Table 2–Ascorbic acid requirements to protect the 250-350 gram guinea pig against microscopic evidence of scurvy
Tissue Saturation
Limited studies have been performed to establish how much ascorbic acid is required to saturate various tissues (Table 3). An examination of this chart shows that different investigators have established different requirements. The standards vary from 50 to 100 times the amount necessary to protect the animal against macroscopic scurvy and from 10 to 20 times the quantity required to prevent microscopic signs of scurvy.
Table 3–Ascorbic acid requirements to produce tissue saturation in the 250-350 gram guinea pig
Miscellaneous Criteria
Finally, other criteria have been utilized to determine ascorbic acid needs of guinea pigs, such as wound healing, bone regeneration, gastrocnemius strength, serum phosphatase, survival, reproduction, and adrenal weight (Table 4). These recommendations vary from as little as 0.23 mgm. daily (less than the amount required to protect the animal against macroscopic scurvy) to 5.0 mgm. (an amount twice that necessary to forestall microscopic scorbutic changes).
Table 4–Ascorbic acid requirements to protect the 250-350 gram guinea pig against miscellaneous evidence of scurvy
Summary
The review of the literature may be summarized in the following statements.

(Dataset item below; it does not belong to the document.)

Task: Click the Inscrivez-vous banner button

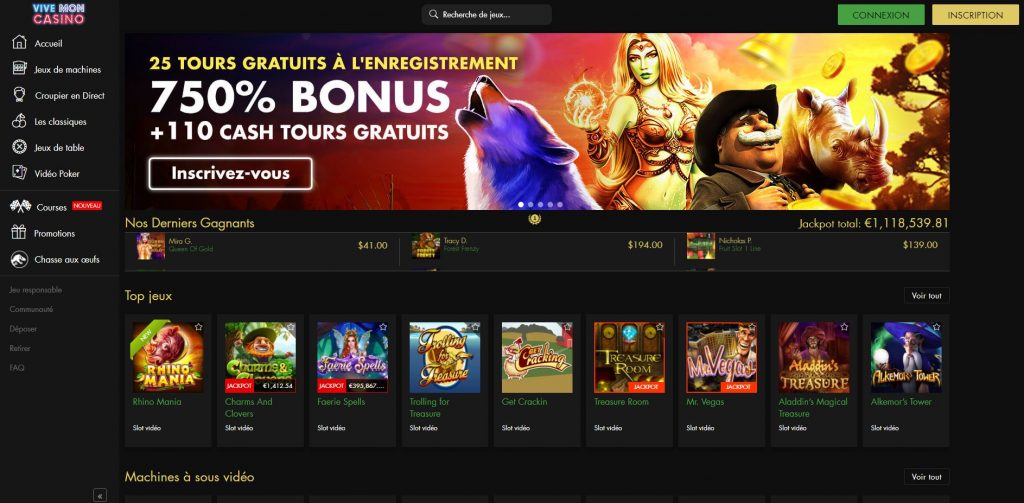Action: [231, 174]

- The ascorbic acid requirements set forth for the guinea pig vary widely.
- As criteria become finer, requirements increase.
- Most of the criteria employed, with the exception of weight, are complex and not adaptable to human study.
Method of Investigation
Thirty guinea pigs, ranging in weight from 359 to 600 grams*, were caged. They were allowed five days in which to adjust to the new environment. The experiment proper began on the sixth day and continued through the thirty-second day. Thus, the animals were on experiment for twenty-six days. Four animals died during this period.

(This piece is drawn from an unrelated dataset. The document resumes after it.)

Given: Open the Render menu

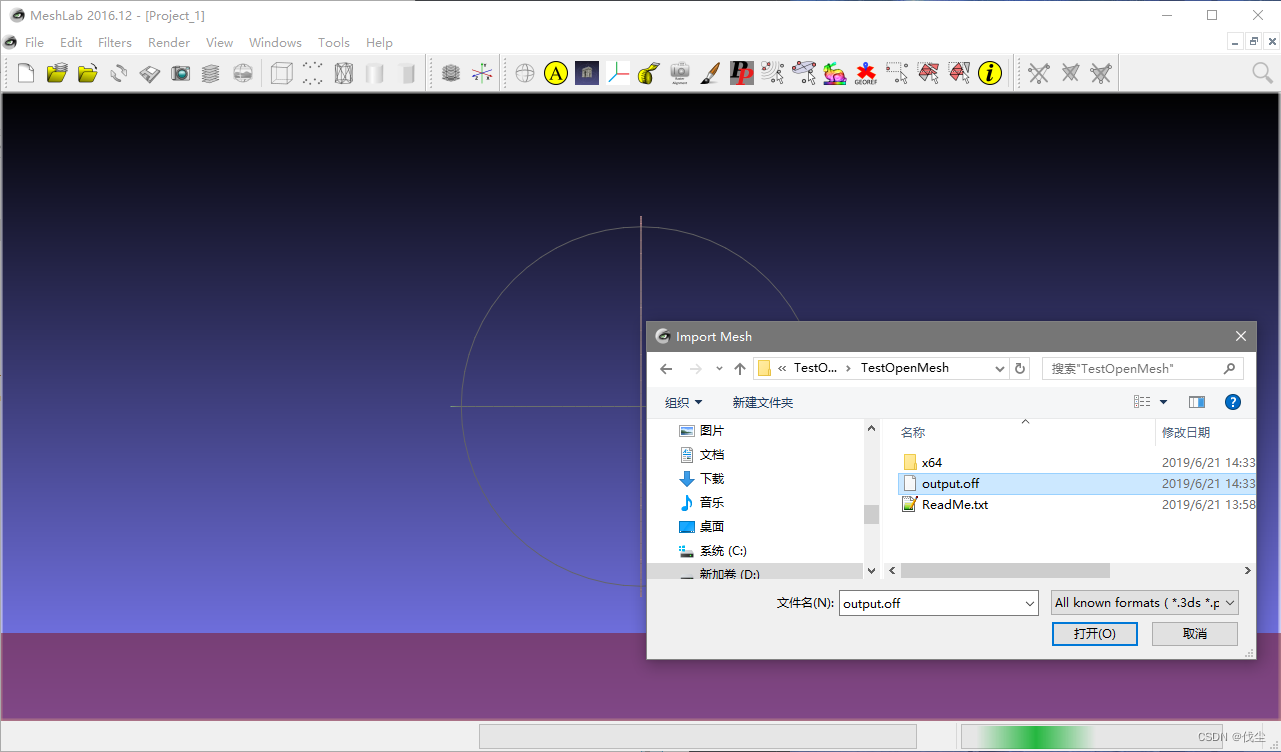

The guinea pigs were divided into six groups of five animals each, based upon graded intakes of ascorbic acid:
GROUP A. Each animal received a scorbutic diet ad libitum throughout the experimental period.
GROUP B. Each animal received a scorbutic diet ad libitum throughout the experimental period. In addition, each animal was given a daily subcutaneous injection of 5 mgm. of ascorbic acid per kilogram. In other words, the average vitamin supplementation for this group was 2.4 mgm. per animal per day.

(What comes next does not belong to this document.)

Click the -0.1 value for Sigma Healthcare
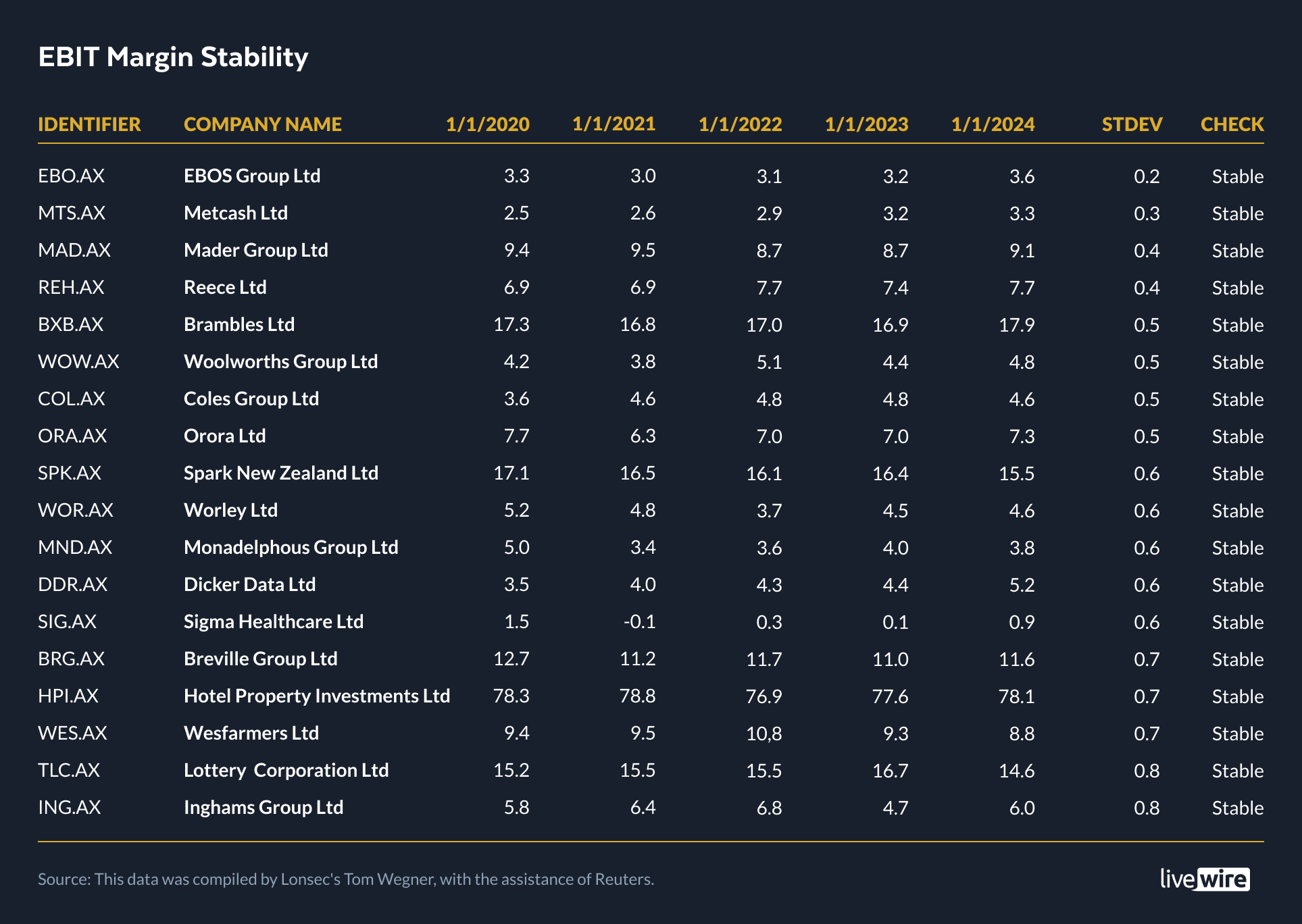Viewport: 1302px width, 924px height. pos(639,622)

GROUP C. Each animal received a scorbutic diet ad libitum through the experimental period. In addition, each animal received a subcutaneous daily injection of 10 mgm. of ascorbic acid per kilogram. In other words, the average animal received a daily ascorbic acid dose of 5.2 mgm.
GROUP D. Each animal received a scorbutic diet ad libitum throughout the experimental period. In addition, each animal received a subcutaneous daily injection of 15 mgm. of ascorbic acid per kilogram. In other words, each animal received a daily ascorbic acid dose of 7.3 mgm.
GROUP E. Each animal received a scorbutic diet ad libitum throughout the experimental period. In addition, each animal received a subcutaneous daily injection of 20 mgm. of ascorbic acid per kilogram. In other words, each animal received a daily ascorbic acid dose of 8.9 mgm.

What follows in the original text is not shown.